Part 6 (Summary) of ‘Imagining Urban Futures of Tamil Nadu’ series

Marina Beach, Chennai, Tamil Nadu (TN), India (Source: SlowPhoton)

This is the summary of the 5-part blog series that explored the urban climate future of Tamil Nadu, India, through the lens of ‘Climate Urbanism’ and ‘Dravidian Model’ for development. 

Read the previous posts:

The core principle to guide the urban futures through the intersection of Climate Urbanism and the Dravidian Model is to accelerate urgent climate action, alongside correcting the structurally persistent injustices and inequalities (including casteism, colonialism, and capitalism), without tightening the screws of competitive and entrepreneurial urbanism. To do this, the state of TN could mark urban local bodies, all 649 of them, as the central focus of climate action. From this established focus, the boundaries for research, policy, planning, funding, and governance could connect across the planetary to household scale. 
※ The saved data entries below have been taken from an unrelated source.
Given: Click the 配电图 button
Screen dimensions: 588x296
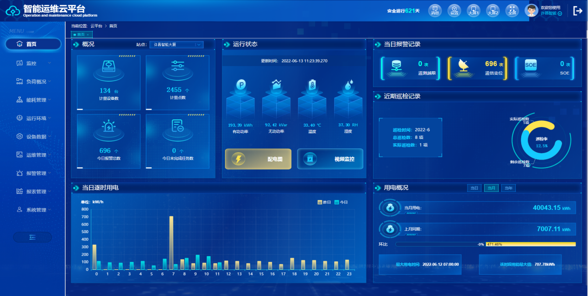Looking at the screenshot, I should (258, 159).
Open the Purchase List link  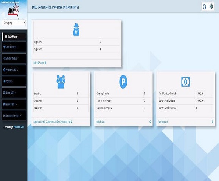163,122
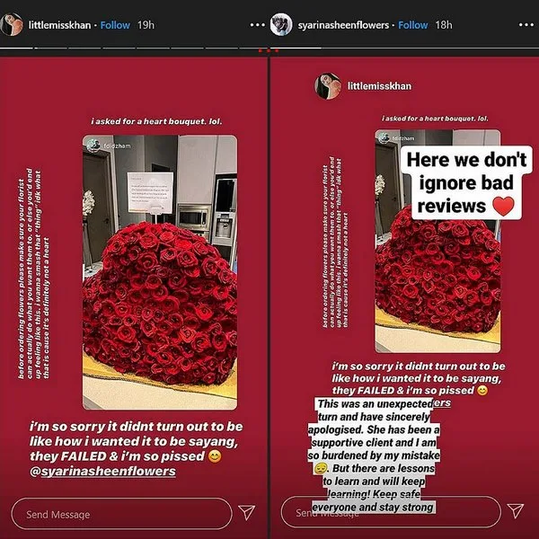View the reposted rose photo in right story
The height and width of the screenshot is (539, 539).
coord(437,241)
This blog series offers a new theoretical framework (as presented below) to imagine the urban climate future of TN, with the confidence to translate it into actions.
Knowledge politics is central to climate urbanism. The adverse climate change impact, alongside rapid urbanisation, could severely force the state to adopt templatized global best practices for high-investment infrastructure and carbon management without local contextual research. Hence, the intuitive first step ‘for translating the theoretical framework into actions’ is to build a knowledge base that brings together the regional climate data and outcomes of local socio-political ideologies. Such an approach would shape a New Critical Climate Regionalism for urban development. 

Maybe would shape a new blog series in the future too!